# GIQ Feature Extraction on Kaggle

This notebook runs the feature extraction pipeline for the GIQ benchmark.
It assumes the data (renderings and splits) is available as a Kaggle dataset.

In [None]:
# Install dependencies if not present
!pip install -q timm transformers
# mitsuba and open3d are likely not needed for feature extraction, only for rendering

In [None]:
import sys
import os
from pathlib import Path

# --- CONFIGURATION ---

# Path to the cloned repository (or where the code resides)
# If you uploaded the code as a dataset, point to it here.
# If you are cloning it in the notebook, use /kaggle/working/repo_name
REPO_PATH = Path("/kaggle/working/giq-project")  # Adjust this!

# Path to the GIQ data root (containing 'renderings', 'splits', etc.)
# On Kaggle, this is usually in /kaggle/input/...
DATA_ROOT = Path("/kaggle/input/probing-vlm-dataset") # Adjust this!

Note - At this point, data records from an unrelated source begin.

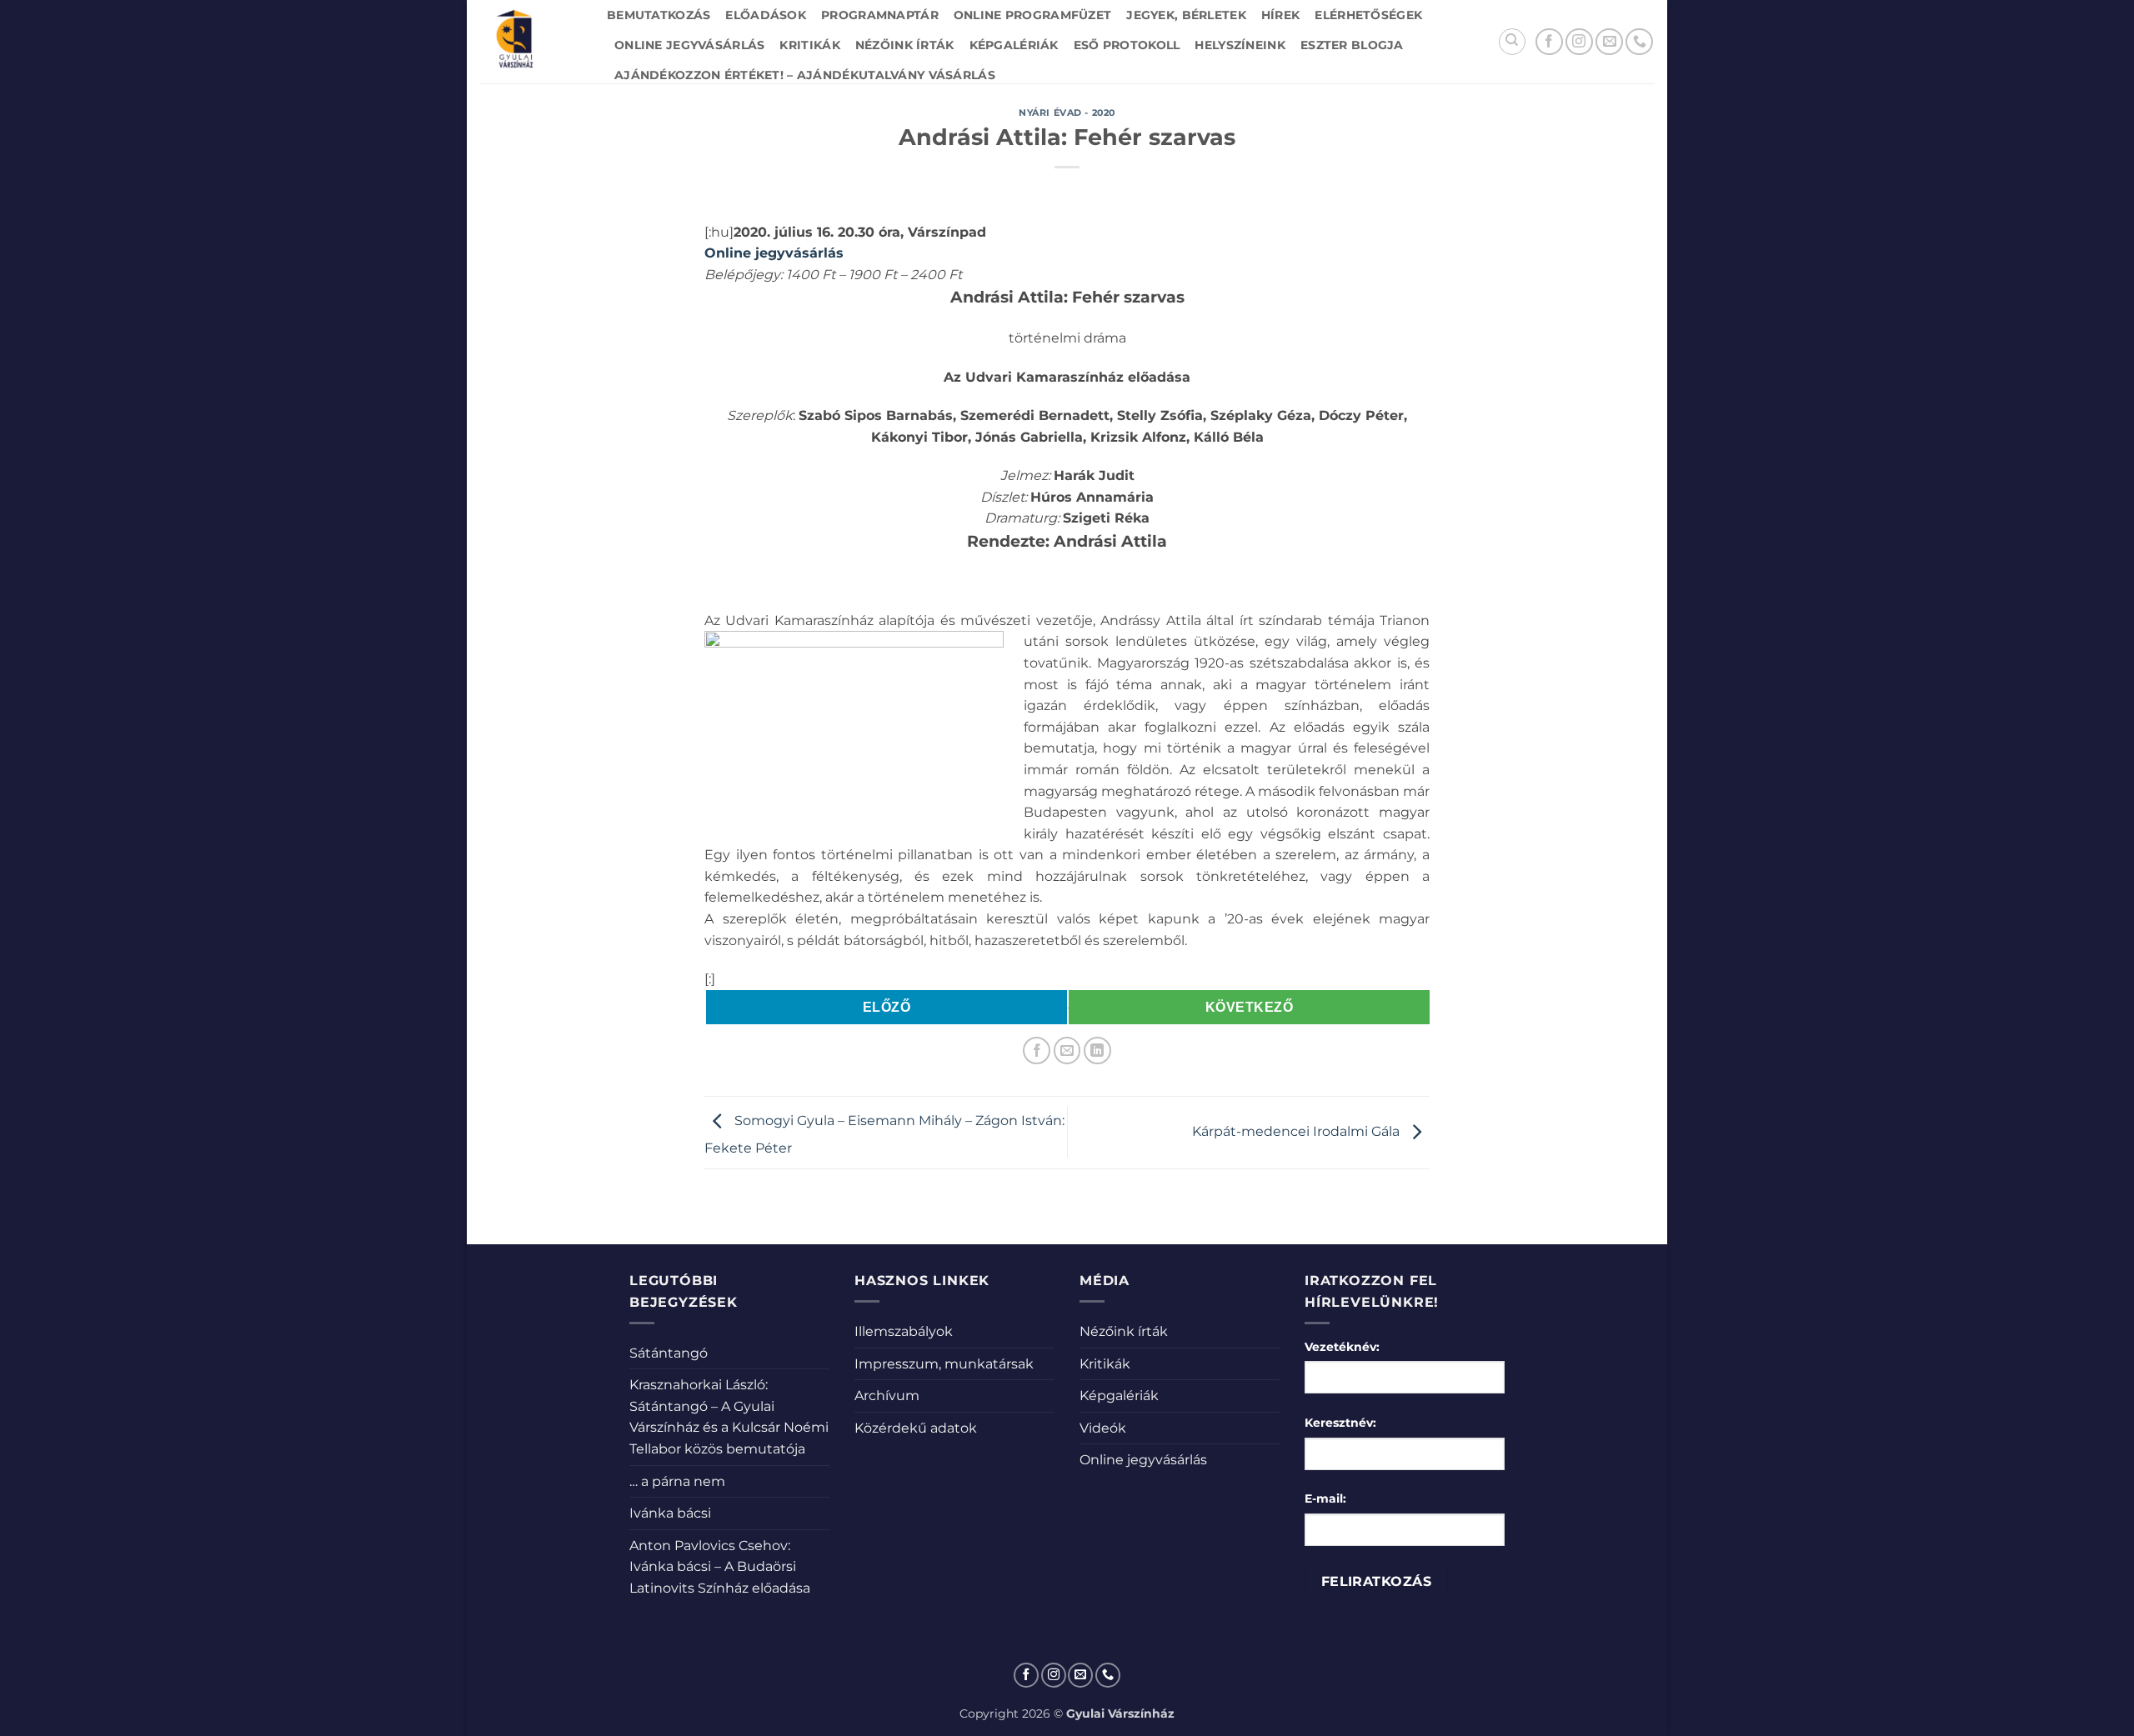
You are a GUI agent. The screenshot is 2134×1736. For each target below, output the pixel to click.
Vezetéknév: (1342, 1346)
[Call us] (1639, 42)
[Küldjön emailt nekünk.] (1609, 42)
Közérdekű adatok (915, 1428)
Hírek (1280, 15)
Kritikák (809, 45)
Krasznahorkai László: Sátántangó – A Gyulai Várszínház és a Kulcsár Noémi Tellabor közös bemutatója (729, 1417)
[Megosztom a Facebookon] (1036, 1050)
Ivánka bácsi (670, 1513)
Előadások (765, 15)
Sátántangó (668, 1353)
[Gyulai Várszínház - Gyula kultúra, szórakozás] (530, 41)
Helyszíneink (1240, 45)
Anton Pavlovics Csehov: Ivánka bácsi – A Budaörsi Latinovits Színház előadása (719, 1567)
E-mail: (1325, 1498)
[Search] (1512, 41)
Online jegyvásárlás (689, 45)
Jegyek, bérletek (1186, 15)
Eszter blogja (1352, 45)
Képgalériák (1014, 45)
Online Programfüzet (1032, 15)
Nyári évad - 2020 (1067, 112)
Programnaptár (880, 15)
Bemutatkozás (658, 15)
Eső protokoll (1127, 45)
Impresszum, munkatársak (944, 1364)
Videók (1103, 1428)
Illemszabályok (903, 1331)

# Output directory for features
OUTPUT_ROOT = Path("/kaggle/working/features")
OUTPUT_ROOT.mkdir(parents=True, exist_ok=True)

# ---------------------

if not REPO_PATH.exists():
    # Clone the repo if it doesn't exist (e.g. if not uploaded as dataset)
    # Assuming the user will clone their repo
    !git clone https://github.com/phongviet/Probing-the-Geometric-Intelligence-of-Vision-Language-Models.git {REPO_PATH}
    # Note: If the repo is private or you have local changes, you might need to upload the code instead.

# Add src to python path
if str(REPO_PATH) not in sys.path:
    sys.path.insert(0, str(REPO_PATH))

print(f"Repo path: {REPO_PATH}")
print(f"Data path: {DATA_ROOT}")

In [None]:
# Monkey-patch REPO_ROOT in src.data.base to point to our DATA_ROOT context
# The original code assumes data is at REPO_ROOT/data/giq
# We want to redirect requests for data to DATA_ROOT.

import src.data.base

# We can't easily change REPO_ROOT because it's used to construct paths like REPO_ROOT / "data" / ...
# Instead, we can monkey-patch the functions that use it, or ensure DATA_ROOT has the expected structure.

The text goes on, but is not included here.